__Exercise details__: The full set of lines below has to be written out again exactly.

*** Opening Recorded data ***

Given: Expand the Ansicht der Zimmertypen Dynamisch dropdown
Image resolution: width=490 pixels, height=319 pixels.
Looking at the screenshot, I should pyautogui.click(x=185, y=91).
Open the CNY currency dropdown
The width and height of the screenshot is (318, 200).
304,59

*** Closing Recorded data ***

__Solved problem__:
Given: Expand the Ansicht der Zimmertypen Dynamisch dropdown
Image resolution: width=490 pixels, height=319 pixels.
Looking at the screenshot, I should pyautogui.click(x=185, y=91).
Open the CNY currency dropdown
The width and height of the screenshot is (318, 200).
304,59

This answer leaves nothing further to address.